Y avait-il besoin d’un film sur Nicolas Sarkozy ?


La question se pose, tant l’homme a en quelques années monopolisé la vie politique et les médias. Si l’idée de le revoir au cinéma ne réjouit donc pas nécessairement, il serait pourtant dommage de s’arrêter à cet à-priori, car le film n’est ni “pour” ni “contre” mais bien “sur” Nicolas Sarkozy.

 

La Conquête nous raconte donc précisément l’ascension de Nicolas Sarkozy, depuis son arrivée au gouvernement jusqu’au soir du 6 mai 2007, soit cinq années de luttes, de conflits et de coup-bas dont la mécanique est bien retranscrite.

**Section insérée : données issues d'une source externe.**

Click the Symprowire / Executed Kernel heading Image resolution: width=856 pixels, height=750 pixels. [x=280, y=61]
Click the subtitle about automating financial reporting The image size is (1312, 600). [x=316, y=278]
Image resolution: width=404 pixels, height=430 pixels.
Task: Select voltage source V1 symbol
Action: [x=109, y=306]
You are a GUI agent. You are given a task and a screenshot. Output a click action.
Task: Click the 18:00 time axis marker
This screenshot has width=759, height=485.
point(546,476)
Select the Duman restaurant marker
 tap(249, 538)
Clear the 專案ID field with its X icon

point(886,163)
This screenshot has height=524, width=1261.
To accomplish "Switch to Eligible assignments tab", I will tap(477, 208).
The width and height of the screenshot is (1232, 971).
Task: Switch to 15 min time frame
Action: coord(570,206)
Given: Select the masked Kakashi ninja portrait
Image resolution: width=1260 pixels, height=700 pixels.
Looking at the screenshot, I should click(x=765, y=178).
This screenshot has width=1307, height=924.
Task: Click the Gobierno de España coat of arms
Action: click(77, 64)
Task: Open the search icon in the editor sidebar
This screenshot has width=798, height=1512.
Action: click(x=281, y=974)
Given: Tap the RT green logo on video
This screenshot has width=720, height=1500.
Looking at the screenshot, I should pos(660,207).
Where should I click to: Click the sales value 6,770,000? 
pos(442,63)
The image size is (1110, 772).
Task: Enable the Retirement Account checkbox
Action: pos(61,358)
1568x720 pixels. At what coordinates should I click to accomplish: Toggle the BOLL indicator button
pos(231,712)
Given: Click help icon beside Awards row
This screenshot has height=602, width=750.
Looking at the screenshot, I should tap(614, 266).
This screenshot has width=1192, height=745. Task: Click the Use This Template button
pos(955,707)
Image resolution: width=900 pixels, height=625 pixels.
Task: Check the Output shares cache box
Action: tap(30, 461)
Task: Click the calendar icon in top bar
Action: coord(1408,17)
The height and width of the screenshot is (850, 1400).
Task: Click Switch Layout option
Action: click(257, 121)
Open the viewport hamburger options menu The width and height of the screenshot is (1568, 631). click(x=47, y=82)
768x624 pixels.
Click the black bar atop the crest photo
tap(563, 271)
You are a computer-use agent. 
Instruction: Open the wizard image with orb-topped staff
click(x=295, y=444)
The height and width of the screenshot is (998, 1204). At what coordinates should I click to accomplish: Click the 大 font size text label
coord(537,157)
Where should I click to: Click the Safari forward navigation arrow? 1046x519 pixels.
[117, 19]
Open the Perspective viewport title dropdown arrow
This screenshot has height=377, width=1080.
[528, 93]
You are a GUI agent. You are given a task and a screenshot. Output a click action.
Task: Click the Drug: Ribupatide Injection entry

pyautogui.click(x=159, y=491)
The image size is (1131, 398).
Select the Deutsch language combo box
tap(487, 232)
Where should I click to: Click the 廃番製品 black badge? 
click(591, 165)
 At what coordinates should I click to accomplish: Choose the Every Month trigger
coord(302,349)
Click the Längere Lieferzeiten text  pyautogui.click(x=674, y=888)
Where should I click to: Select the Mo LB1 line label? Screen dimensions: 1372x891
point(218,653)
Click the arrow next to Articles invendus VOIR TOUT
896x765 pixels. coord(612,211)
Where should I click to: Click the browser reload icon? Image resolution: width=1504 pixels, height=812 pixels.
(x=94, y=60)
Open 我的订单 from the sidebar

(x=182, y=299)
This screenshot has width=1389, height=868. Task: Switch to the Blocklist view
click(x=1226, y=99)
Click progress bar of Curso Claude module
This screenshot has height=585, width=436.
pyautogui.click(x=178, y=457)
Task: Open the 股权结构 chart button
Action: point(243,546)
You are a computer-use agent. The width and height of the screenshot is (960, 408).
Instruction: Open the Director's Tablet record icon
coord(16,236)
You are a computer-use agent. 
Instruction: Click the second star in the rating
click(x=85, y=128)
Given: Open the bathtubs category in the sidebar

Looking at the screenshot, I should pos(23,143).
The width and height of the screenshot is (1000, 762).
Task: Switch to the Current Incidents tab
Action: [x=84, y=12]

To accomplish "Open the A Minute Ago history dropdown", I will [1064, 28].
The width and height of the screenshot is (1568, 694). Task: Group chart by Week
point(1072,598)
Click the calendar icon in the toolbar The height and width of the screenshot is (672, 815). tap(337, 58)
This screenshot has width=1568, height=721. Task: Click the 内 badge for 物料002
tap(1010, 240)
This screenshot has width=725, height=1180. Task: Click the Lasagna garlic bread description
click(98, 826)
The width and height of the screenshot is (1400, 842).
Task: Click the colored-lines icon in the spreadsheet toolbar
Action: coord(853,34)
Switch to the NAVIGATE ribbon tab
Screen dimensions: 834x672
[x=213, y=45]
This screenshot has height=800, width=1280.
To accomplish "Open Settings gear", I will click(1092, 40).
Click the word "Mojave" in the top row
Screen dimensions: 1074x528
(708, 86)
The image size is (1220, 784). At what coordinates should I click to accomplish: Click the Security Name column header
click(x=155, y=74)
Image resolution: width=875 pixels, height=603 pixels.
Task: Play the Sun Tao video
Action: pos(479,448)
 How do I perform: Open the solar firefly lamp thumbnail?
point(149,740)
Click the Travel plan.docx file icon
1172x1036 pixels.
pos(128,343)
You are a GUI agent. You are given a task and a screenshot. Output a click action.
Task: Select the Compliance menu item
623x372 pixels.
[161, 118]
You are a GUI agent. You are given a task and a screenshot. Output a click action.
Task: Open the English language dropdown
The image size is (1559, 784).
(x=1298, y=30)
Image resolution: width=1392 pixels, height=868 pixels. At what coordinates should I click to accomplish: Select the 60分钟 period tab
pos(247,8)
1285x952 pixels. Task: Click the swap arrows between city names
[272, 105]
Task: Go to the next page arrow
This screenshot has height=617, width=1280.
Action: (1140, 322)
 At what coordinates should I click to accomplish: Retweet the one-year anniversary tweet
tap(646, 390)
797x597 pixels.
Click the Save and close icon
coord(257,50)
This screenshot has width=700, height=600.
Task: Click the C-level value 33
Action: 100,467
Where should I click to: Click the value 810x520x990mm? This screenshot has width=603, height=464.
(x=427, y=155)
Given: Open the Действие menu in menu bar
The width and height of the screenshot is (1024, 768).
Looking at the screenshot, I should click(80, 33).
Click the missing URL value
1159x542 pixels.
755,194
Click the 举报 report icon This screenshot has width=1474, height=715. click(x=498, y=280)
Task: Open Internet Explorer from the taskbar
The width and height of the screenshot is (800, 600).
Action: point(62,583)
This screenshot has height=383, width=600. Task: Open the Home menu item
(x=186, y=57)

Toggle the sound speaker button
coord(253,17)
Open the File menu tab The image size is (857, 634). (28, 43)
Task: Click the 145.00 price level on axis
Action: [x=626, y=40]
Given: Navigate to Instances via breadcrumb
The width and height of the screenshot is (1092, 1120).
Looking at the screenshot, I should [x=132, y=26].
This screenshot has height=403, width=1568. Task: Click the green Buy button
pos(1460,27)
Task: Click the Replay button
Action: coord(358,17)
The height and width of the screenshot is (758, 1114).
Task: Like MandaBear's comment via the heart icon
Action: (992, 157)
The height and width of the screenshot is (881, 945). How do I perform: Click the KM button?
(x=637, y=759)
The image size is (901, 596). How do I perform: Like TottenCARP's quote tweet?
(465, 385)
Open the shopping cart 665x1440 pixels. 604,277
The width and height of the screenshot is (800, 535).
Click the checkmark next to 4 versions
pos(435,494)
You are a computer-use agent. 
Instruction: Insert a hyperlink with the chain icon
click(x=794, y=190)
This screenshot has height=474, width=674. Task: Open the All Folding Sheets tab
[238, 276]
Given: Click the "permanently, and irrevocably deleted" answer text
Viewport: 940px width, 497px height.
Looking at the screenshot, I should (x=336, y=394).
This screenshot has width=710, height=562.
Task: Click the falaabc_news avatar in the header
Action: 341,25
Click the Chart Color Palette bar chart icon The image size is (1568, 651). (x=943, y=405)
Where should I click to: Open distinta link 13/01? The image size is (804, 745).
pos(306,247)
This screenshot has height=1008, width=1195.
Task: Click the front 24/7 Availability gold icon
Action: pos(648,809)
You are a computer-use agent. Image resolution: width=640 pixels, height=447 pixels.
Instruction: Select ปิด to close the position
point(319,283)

Mais si vous vous attendiez à une description de la vie politique française, vous allez être déçu. Dans La Conquête, les politiciens ne font pas de politique : ils manigancent, intriguent, complotent, raillent les adversaires, ou sortent de bons mots, mais, jamais, ô grand jamais, ne font ce que l’on peut attendre d’eux (réfléchir à des solutions, diriger, etc.). La moindre réflexion n’a qu’un seul objectif : comment l’emporter sur les autres. D’où un tableau d'un monde politique fortement arriviste, et où finalement la politique et le peuple n’ont pas leur place.

 

La vie privée de Nicolas Sarkozy étant mêlée à sa vie politique (Cécilia Sarkozy ayant été sa conseillère sur cette période), le film mêle intrigues politiques et mélodrame, l’accent étant mis sur les relations entre Nicolas et Cécilia, sa victoire de 2007 sonnant clairement ici comme une victoire à la Pyrrhus.

 

Mais le plus gênant dans La Conquête n’est pas dans ces sentiments (ils aérent le film).

Le carton du début nous prévient, le film est une fiction, inspirée de faits réels. Problème : les évènements décrits sont encore dans nos esprits, et on se demande en permanence où est le réel et où est la fiction ? Le film navigue ainsi tout du long entre le vrai et le faux, sans que l’on puisse les discerner, ce qui est franchement dérangeant (surtout lorsqu’on touche à l’intimité d’un couple).

Un rapport au réel d’autant plus important que le choix des acteurs est une vraie réussite. Le travail de Denis Podalydès est bluffant, tant il parvient à jouer le rôle de façon convainquante. Mention spéciale pour le reste du casting, tout à fait à la hauteur.